- [What to work on] Exact copy, no pictures: return only the lines below from the line with "Screen dimensions: 644x274" up to and including the line with "This screenshot has height=588, width=922.".

___ Dataset records

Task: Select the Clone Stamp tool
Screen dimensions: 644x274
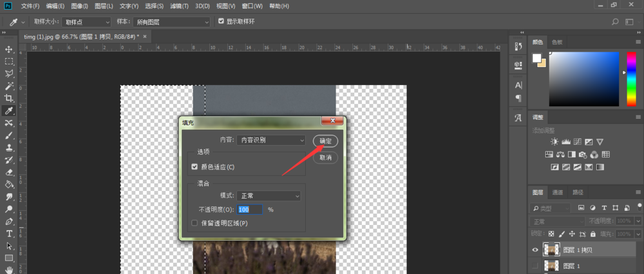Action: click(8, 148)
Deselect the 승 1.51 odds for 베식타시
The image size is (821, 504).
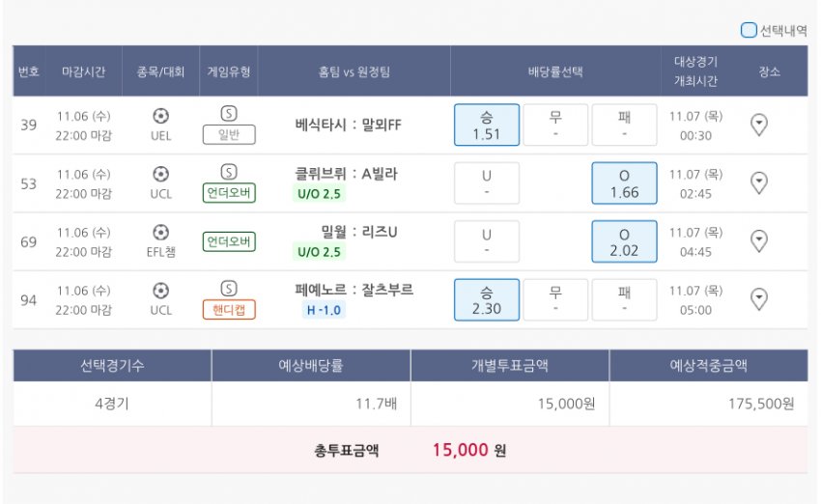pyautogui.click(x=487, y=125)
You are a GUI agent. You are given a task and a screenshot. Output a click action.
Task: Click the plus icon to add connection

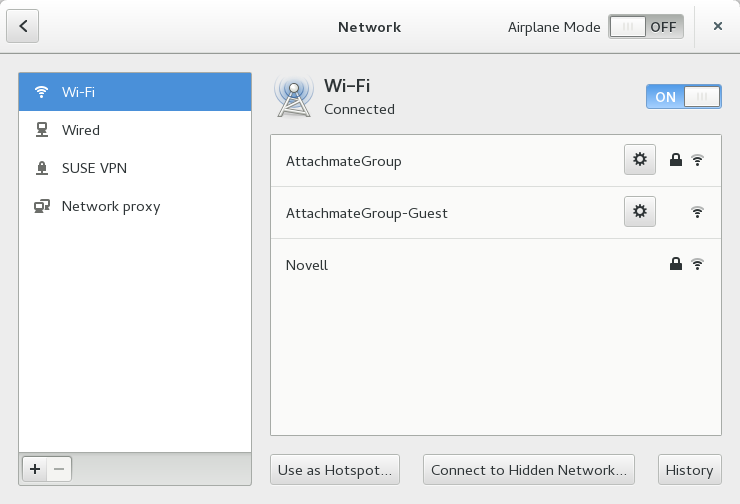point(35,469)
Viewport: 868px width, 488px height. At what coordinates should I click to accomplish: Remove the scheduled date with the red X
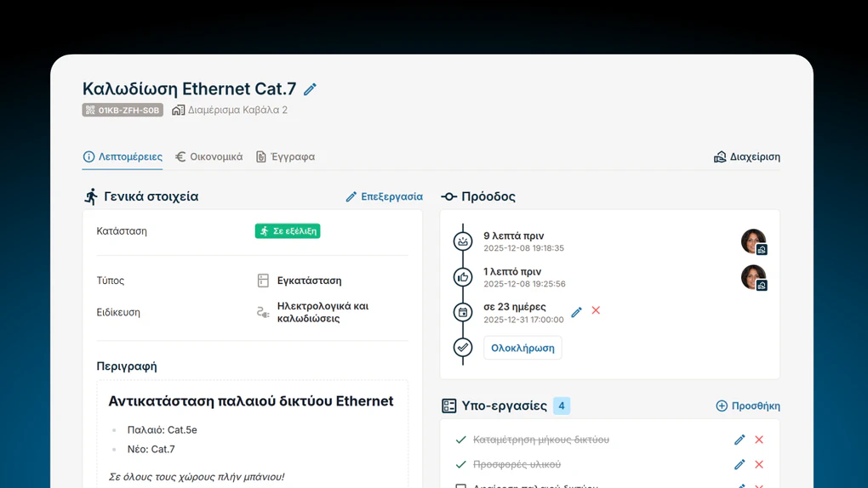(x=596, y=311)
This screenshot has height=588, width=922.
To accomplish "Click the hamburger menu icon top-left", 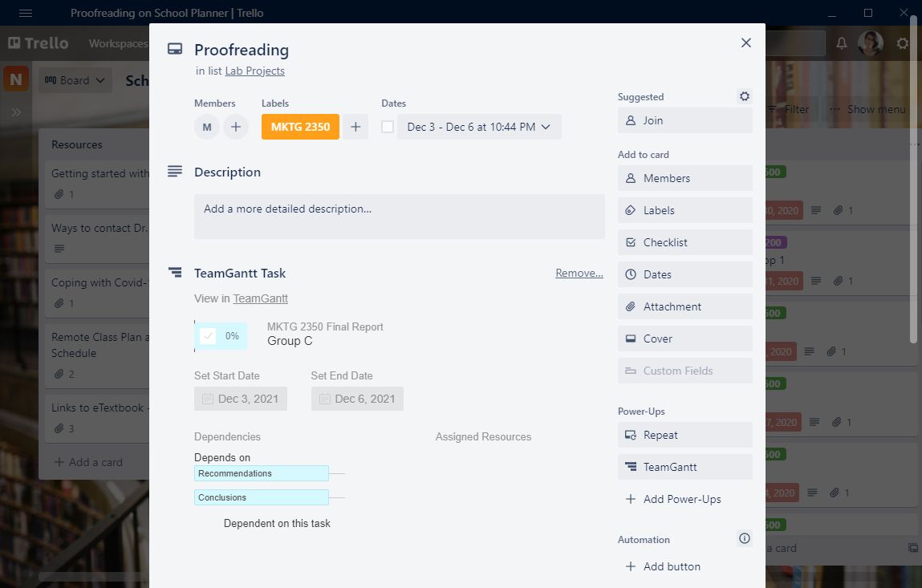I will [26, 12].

______
___ Dataset records

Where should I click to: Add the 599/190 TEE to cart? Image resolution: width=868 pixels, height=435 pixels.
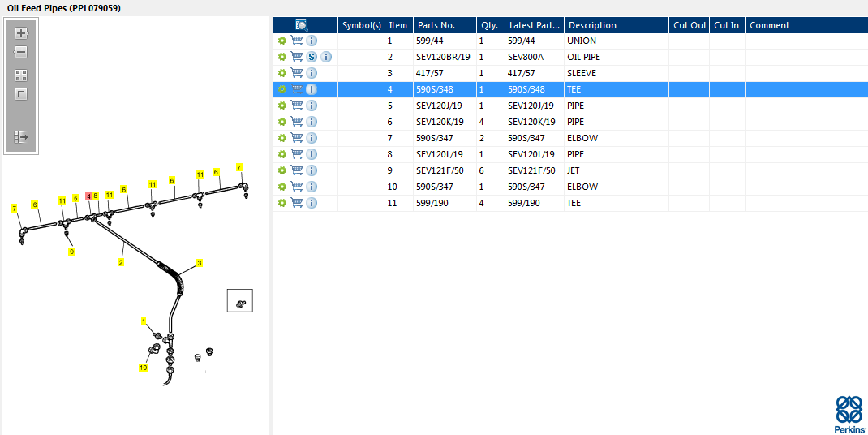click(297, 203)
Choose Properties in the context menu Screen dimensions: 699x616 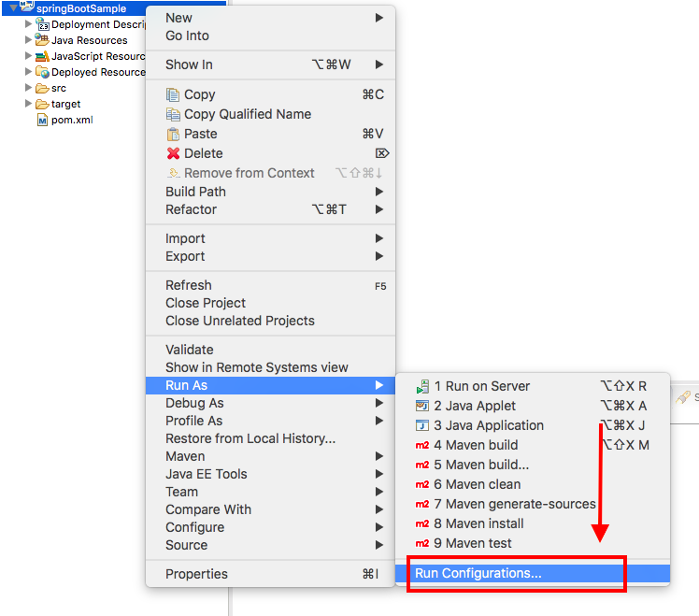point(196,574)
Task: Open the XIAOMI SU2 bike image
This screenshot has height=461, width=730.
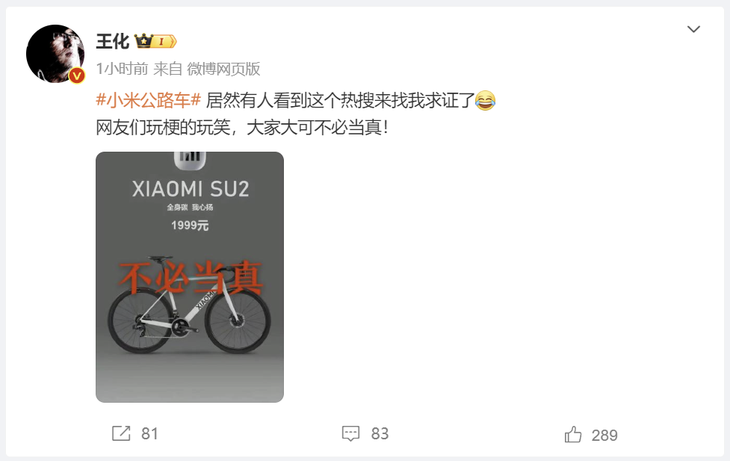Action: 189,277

______

- [Final answer]
Screen dimensions: 644x274
Action: click(8, 148)
Deselect the 승 1.51 odds for 베식타시
The image size is (821, 504).
pyautogui.click(x=487, y=125)
You are a GUI agent. You are given a task and a screenshot. Output a click action.
Task: Click the plus icon to add connection

point(35,469)
Viewport: 868px width, 488px height. At what coordinates should I click to accomplish: Remove the scheduled date with the red X
(x=596, y=311)
This screenshot has height=588, width=922.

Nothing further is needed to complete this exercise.